More from the mail sack . . . .
Dear Bob: I am a 25-year-old public relations account executive with a small firm downtown. Like 99 percent of the single women in this town, I've had my share of dateless Saturday nights. But luckily, I'm in a job where I meet a lot of people, and I guess I'm pretty attractive, so my situation isn't as bad as some.
Earlier this year, I became involved with a 33-year-old stockbroker from Bethesda. For over two months, he pursued me relentlessly -- champagne by the monuments at midnight, the theater, flowers, expensive dinners, the whole bit. He even told me on several occasions that he wanted me to date him exclusively.
Things were going great until he found out that I wasn't ready to 'close the deal,' if you know what I mean.
I couldn't make him understand that even though this is the big city in 1987, there are still some morally straight young ladies around who don't just plunge right into quick relationships. Also, as much fun as wining and dining was, I never really felt like I was getting to know him.
It's been three months since I've seen him and now he won't take my phone calls and refuses to see me to discuss this. I've been out with lots of guys since, but I can't get him out of my mind. I was really starting to like him, and I know he liked me.
Can this relationship be salvaged? What should I do? He reads your column every day. P.R. PATTY
Dear Patty: The only thing this yo-yo left out of his act was the old bit about how, gee, Patty, a guy has needs, and gosh, Patty, if you keep saying no, I might have to take a cold shower.
I like your choice of the expression, "closing the deal." It couldn't be more apt. Our stockbroking friend is treating you like a dimwitted fool who needs to be pushed into some incomprehensible tax shelter. He has forgotten to notice two things: 1) You're a human being, not an account; 2) He might have closed the deal if he had remembered Point One.
Forget the guy, Patty. I know that's easy advice for me to offer at a distance. But you don't really have any other choice. If he ever deigns to take your call, and you start up with him again, it's just a matter of time before "closing the deal" becomes the big issue (and probably the only issue) once again.
Dear Bob: I am writing to you because I am in search of advice.
My car was stolen about three weeks ago. I have had no luck in locating it, nor has the police department. I am certain that my car is still in Washington because there has been proof of that from another source. But the police have not spotted my car at all.
Where do I get help if the Metropolitan Police Department will not assist me? Unfortunately, I am not a wealthy person that can afford to hire a private investigator. LONELY SEARCHER FROM EAST RIVERDALE
Dear Lonely: You've given up on the police department mighty quickly. Auto squad detectives tell me that three weeks is by no means enough time to find every stolen car.

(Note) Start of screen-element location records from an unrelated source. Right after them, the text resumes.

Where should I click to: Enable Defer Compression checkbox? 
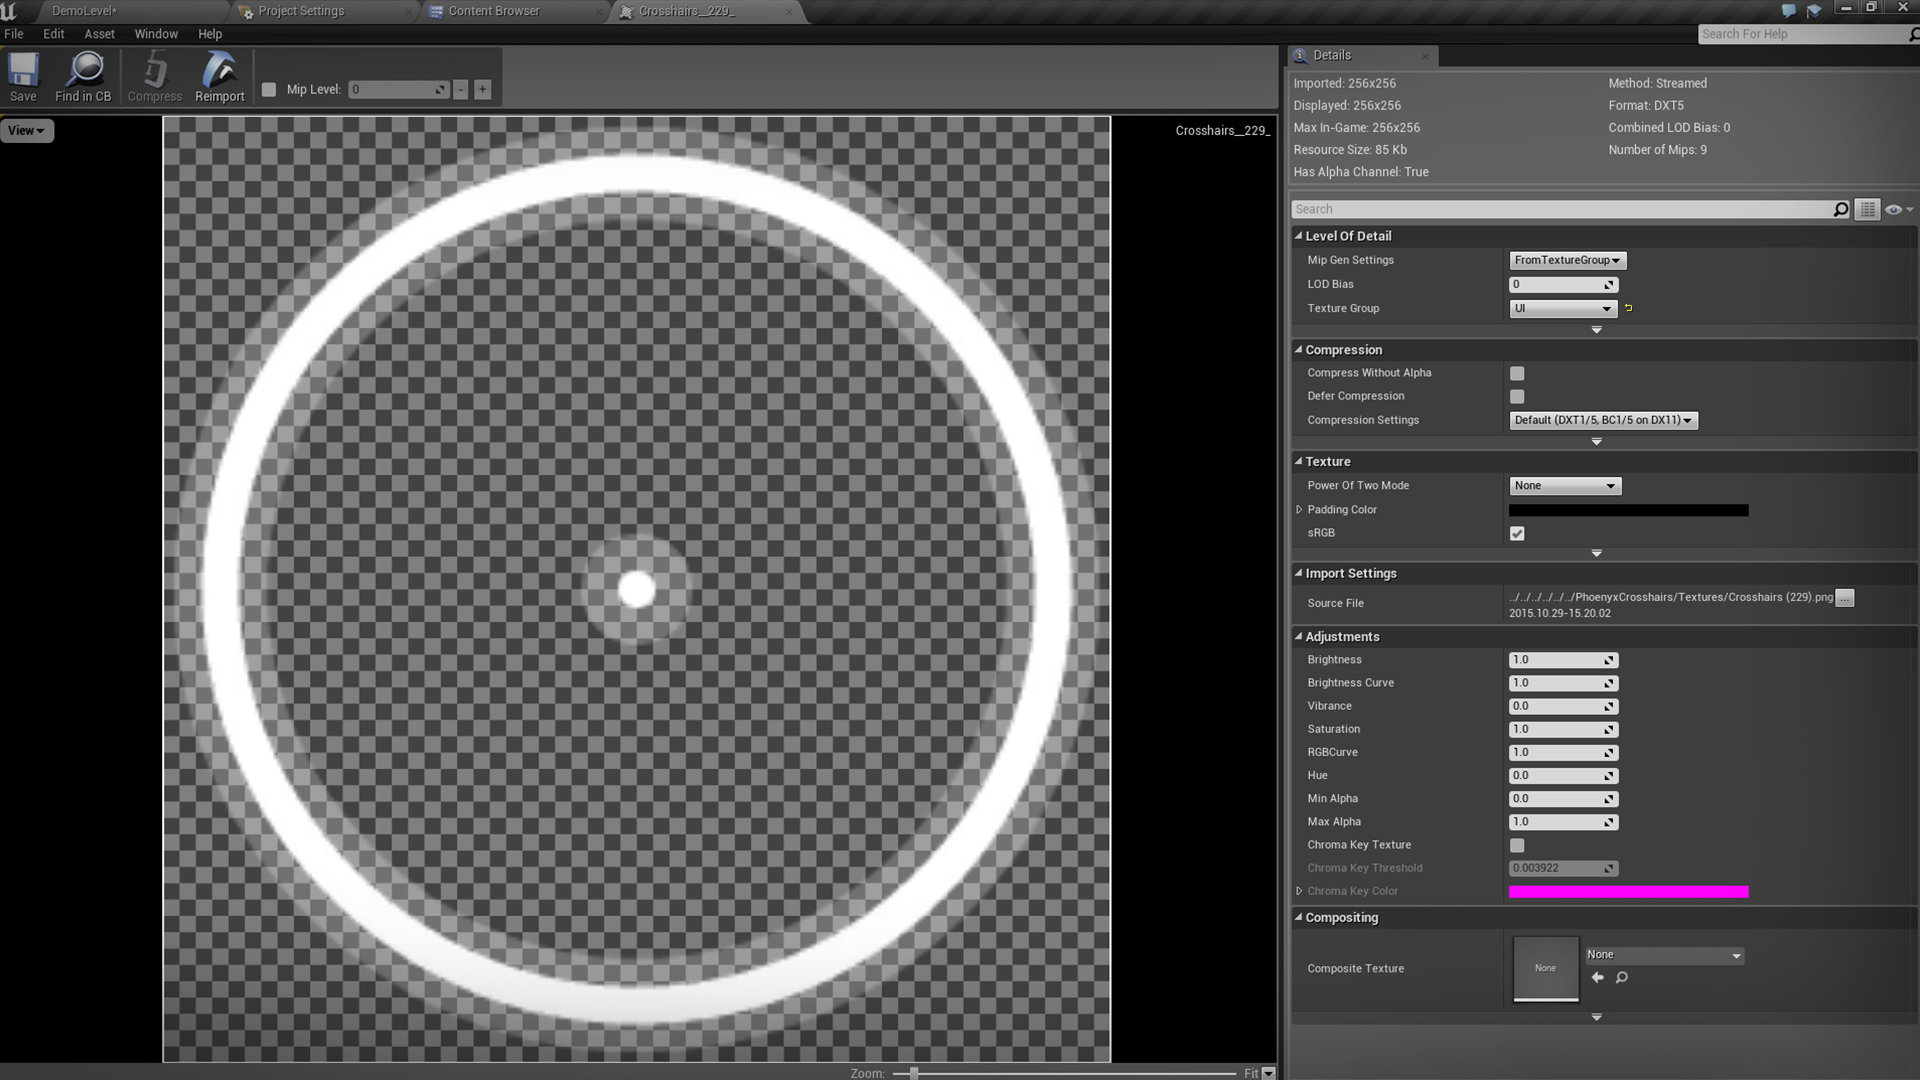coord(1516,396)
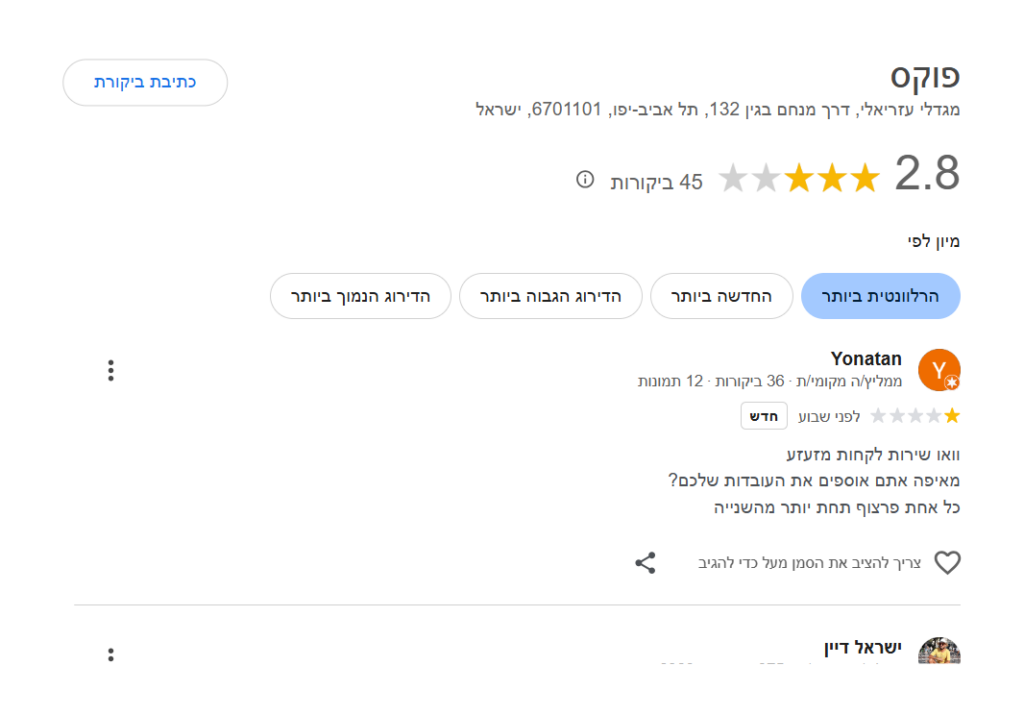Image resolution: width=1024 pixels, height=715 pixels.
Task: Click Yonatan's local guide details line
Action: coord(770,381)
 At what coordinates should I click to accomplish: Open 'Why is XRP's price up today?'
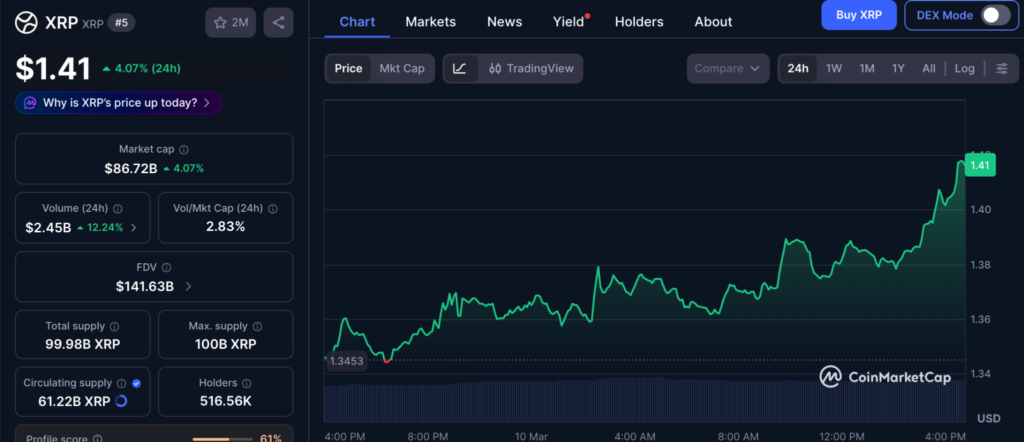118,102
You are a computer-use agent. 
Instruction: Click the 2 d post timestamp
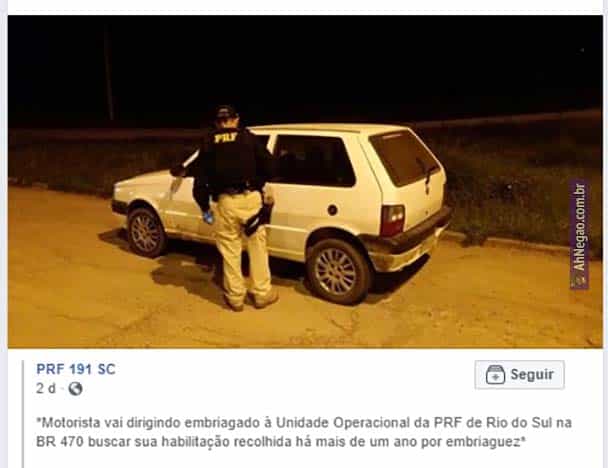coord(46,389)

Besides, the car may no longer be in the city, despite your "proof . . . . from another source."
Another possibility: the car may not exist any longer. Many stolen cars are taken right away to "chop shops," where they are dismembered so the parts can be sold.
Give the situation and the cops two more weeks. If there's still no sign of the car, contact your insurance company and arrange a settlement.
If you still insist on trying to find the car after five weeks, good luck. You'll need it.
Dear Bob: I think I'm well enough to write this letter, but I'm not sure. I have been sick to my stomach for the last three days, because of a hot dog I bought from a sidewalk vendor in Silver Spring.
I never eat hot dogs, but I had missed my lunch, and it was 3 o'clock, and I was so hungry that I just decided to do it. I got sick within about half an hour, so it must have been the hot dog, and not my breakfast, that caused it.
Is there any way I can sue the guy who sold me the hot dog? I know who he is, and he always pitches camp on the same corner. FEEL-ICKY FRANKFURTER
Dear Feel-Icky: Hey, you want to sue the guy, go ahead and sue the guy. But consider this: It's hard to get blood out of a stone. It's harder to get blood out of a small independent businessman. He might have to pay off in hot dogs, which isn't exactly what you're after.
My suggestion won't win you any direct satisfaction. But at least it'll make the coast a little clearer for the next person who has missed lunch and who says what-the-heck at 3 p.m. on a Silver Spring street.